(Assignment): The word "dropdown" appears in some lines of the entries. Say how many, and give nothing but the number.

[Extracted data entries]
Segment Open

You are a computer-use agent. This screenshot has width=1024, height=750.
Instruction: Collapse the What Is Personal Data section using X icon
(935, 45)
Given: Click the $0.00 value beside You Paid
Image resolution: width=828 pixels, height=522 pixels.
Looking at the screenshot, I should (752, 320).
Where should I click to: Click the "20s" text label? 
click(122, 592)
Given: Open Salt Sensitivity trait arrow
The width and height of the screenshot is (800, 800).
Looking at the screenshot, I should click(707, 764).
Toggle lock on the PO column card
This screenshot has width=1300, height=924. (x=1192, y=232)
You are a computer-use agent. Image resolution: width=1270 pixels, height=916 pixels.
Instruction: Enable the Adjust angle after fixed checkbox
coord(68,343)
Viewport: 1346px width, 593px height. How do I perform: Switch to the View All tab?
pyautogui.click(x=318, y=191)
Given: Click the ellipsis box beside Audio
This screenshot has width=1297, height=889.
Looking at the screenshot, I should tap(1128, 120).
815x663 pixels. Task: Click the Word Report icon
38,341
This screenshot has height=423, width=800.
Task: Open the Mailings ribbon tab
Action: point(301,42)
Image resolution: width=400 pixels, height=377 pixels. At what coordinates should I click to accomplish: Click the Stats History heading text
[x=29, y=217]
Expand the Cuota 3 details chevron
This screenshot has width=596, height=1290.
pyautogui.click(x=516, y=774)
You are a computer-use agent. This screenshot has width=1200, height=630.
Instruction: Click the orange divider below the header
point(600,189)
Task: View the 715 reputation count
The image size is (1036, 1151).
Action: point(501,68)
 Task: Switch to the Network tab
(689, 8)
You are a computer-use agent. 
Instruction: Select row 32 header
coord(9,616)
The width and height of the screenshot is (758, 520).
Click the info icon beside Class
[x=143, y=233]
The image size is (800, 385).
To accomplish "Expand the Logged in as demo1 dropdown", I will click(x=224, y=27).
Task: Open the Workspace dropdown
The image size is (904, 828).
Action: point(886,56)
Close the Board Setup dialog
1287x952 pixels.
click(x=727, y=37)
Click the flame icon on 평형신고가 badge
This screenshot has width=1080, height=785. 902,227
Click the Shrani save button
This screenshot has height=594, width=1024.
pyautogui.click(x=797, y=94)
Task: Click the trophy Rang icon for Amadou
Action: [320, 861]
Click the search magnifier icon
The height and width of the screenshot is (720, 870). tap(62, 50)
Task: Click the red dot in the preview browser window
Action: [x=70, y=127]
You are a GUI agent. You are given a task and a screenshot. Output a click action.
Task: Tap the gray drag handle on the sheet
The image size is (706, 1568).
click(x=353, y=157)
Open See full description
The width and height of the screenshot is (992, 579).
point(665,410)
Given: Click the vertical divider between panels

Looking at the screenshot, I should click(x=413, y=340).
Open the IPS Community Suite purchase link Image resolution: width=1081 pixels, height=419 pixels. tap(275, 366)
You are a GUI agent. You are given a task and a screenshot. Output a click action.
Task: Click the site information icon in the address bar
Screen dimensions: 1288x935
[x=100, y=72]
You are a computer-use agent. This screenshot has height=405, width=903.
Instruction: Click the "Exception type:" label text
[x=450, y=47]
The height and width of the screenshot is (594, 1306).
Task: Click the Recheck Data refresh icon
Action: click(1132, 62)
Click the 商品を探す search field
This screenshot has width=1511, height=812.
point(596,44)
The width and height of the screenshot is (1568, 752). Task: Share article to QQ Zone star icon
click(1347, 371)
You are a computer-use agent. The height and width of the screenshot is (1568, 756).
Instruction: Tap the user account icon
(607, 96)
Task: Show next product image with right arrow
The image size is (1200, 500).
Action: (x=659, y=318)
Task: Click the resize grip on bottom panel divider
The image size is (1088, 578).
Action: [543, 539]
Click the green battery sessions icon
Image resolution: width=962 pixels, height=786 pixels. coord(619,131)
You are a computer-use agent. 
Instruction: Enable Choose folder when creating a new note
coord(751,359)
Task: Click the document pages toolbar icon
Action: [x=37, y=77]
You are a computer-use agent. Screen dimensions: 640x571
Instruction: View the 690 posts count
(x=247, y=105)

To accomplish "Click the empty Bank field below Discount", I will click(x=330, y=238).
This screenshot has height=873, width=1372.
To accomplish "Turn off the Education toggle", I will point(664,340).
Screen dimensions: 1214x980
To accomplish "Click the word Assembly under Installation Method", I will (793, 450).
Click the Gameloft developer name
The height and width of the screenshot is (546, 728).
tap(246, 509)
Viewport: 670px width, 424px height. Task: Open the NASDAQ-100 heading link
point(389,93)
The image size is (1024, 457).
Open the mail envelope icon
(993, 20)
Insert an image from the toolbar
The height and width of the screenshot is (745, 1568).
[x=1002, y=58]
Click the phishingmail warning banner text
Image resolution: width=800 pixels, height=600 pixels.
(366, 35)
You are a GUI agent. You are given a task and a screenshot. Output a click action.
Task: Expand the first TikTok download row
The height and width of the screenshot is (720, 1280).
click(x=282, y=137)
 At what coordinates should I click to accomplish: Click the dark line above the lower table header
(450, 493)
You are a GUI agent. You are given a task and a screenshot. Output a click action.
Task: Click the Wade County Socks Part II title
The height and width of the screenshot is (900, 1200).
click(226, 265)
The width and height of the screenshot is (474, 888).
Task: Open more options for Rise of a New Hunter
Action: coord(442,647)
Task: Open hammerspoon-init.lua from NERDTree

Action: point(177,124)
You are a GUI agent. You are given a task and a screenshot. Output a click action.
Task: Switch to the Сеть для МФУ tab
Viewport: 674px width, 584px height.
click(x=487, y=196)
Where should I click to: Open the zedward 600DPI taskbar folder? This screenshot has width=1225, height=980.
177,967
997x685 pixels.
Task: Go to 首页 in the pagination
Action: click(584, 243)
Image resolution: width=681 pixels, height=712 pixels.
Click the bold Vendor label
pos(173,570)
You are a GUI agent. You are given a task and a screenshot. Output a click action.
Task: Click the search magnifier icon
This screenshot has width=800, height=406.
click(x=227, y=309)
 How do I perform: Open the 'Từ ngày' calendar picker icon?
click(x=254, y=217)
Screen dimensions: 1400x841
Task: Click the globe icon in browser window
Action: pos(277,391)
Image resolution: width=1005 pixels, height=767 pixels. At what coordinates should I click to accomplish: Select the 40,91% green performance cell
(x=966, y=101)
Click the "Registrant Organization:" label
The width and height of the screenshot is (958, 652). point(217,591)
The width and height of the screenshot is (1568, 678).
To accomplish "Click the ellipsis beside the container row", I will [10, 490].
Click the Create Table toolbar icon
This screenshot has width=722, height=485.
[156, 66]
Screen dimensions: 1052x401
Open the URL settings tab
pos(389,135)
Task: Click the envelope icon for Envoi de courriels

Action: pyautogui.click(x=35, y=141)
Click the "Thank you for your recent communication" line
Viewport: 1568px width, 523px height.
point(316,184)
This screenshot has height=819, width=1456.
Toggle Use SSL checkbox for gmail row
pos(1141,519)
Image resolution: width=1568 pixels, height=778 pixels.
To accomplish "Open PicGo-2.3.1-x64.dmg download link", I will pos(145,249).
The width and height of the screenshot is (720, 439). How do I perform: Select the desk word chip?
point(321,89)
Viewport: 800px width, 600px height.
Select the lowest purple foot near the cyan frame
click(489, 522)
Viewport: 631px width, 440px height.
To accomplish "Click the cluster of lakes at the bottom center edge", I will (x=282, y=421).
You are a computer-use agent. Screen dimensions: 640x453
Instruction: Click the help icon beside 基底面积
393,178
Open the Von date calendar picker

Segment Closed

(Answer section): 2